Page MenuHomePhabricator

NumpyVisdomLogger crashes with segmentation fault
Closed, ResolvedPublic

Description

During training after N episodes (between 1000 and 2000, varies), experiment crashes with the following traceback:

Process Process-1:
[1]    17259 segmentation fault (core dumped)  python vae_base.py
Traceback (most recent call last):                                                                   
  File "/home/jens/anaconda3/lib/python3.6/multiprocessing/process.py", line 249, in _bootstrap
    self.run()
  File "/home/jens/anaconda3/lib/python3.6/multiprocessing/process.py", line 93, in run
    self._target(*self._args, **self._kwargs)
  File "/home/jens/repos/vislogger/vislogger/numpyvisdomlogger.py", line 66, in __show
    vis_task = queue.get()
  File "/home/jens/anaconda3/lib/python3.6/multiprocessing/queues.py", line 113, in get
    return _ForkingPickler.loads(res)
  File "/home/jens/anaconda3/lib/python3.6/site-packages/torch/multiprocessing/reductions.py", line 70, in rebuild_storage_fd
    fd = df.detach()
  File "/home/jens/anaconda3/lib/python3.6/multiprocessing/resource_sharer.py", line 57, in detach
    with _resource_sharer.get_connection(self._id) as conn:
  File "/home/jens/anaconda3/lib/python3.6/multiprocessing/resource_sharer.py", line 87, in get_connection
    c = Client(address, authkey=process.current_process().authkey)
  File "/home/jens/anaconda3/lib/python3.6/multiprocessing/connection.py", line 493, in Client
    answer_challenge(c, authkey)
  File "/home/jens/anaconda3/lib/python3.6/multiprocessing/connection.py", line 732, in answer_challenge
    message = connection.recv_bytes(256)         # reject large message
  File "/home/jens/anaconda3/lib/python3.6/multiprocessing/connection.py", line 216, in recv_bytes
    buf = self._recv_bytes(maxlength)
  File "/home/jens/anaconda3/lib/python3.6/multiprocessing/connection.py", line 407, in _recv_bytes
    buf = self._recv(4)
  File "/home/jens/anaconda3/lib/python3.6/multiprocessing/connection.py", line 383, in _recv
    raise EOFError
EOFError

multiprocessing documentation tells us that the EOFError ist raised when there is nothing left to receive and the sender was already closed. Could it be that this error is only a symptom of the actual problem?

Event Timeline

petersej created this task.

I can confirm that the segfault is in fact the problem. Running without visdom logging still results in segfault, but much later (sample size 1, ca. 13000 episodes). The EOFError is then only the result of the dead sender. Random idea from the internet: Stack memory limit too low? Mine is currently at 8192MB (ulimit -s)

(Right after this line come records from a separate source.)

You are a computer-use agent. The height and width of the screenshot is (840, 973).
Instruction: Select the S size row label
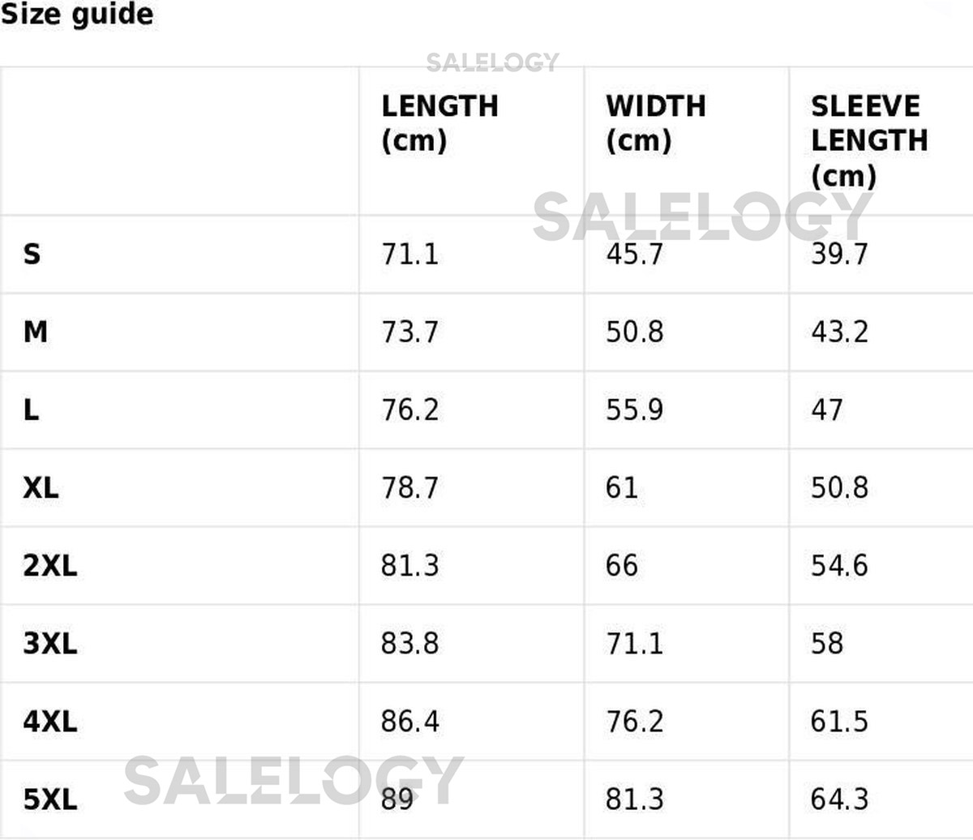(x=32, y=255)
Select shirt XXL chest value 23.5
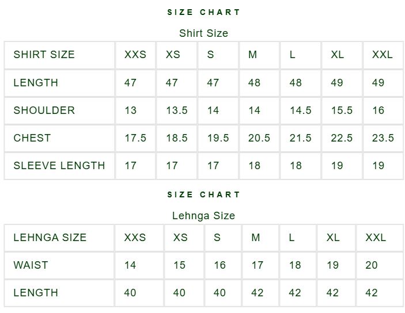Image resolution: width=405 pixels, height=313 pixels. [383, 138]
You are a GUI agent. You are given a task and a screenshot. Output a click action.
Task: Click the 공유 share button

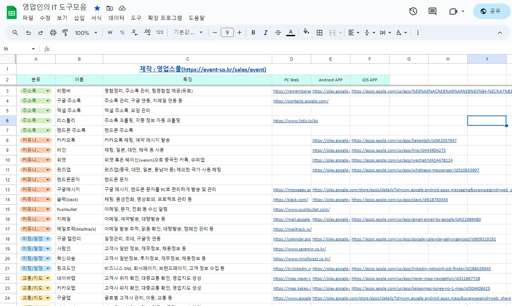click(x=492, y=11)
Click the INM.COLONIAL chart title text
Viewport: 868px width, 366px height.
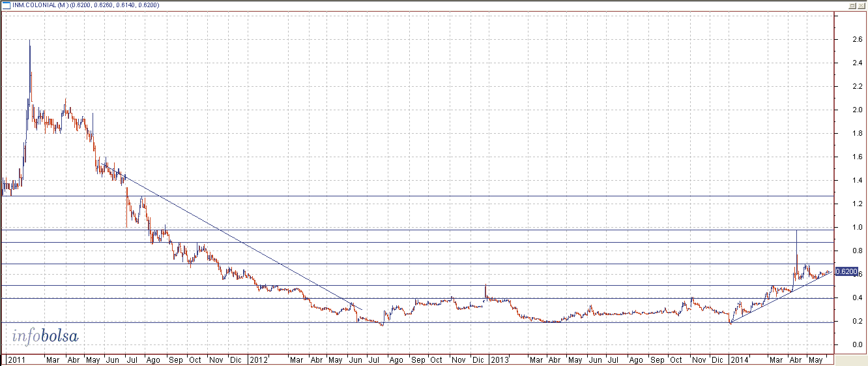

Running python -m pdb myscript.py now gave out the following RuntimeWarning:

/home/jens/anaconda3/lib/python3.6/site-packages/matplotlib/pyplot.py:524: RuntimeWarning: More than 20 figures have been opened. Figures created through the pyplot interface (`matplotlib.pyplot.figure`) are retained until explicitly closed and may consume too much memory. (To control this warning, see the rcParam `figure.max_open_warning`).

I'm assuming this is the basis of the issue and that the segfault is indeed caused by exceeding the stack memory limit.

Idea: Currently we're making .savefig threaded, maybe creating a little helper that does .savefig and then .clear in a thread could help?

I did two things that apparently solved the problem (>50k episodes without issue). 1. Move matplotlib.use("agg") to the __init__.py, because I was actually using Qt5Agg. This is a necessary fix regardless of this particular problem. 2. I "un-threaded" the saving of figures. This is likely the fix, but I still don't know why... Will mark as resolved regardless.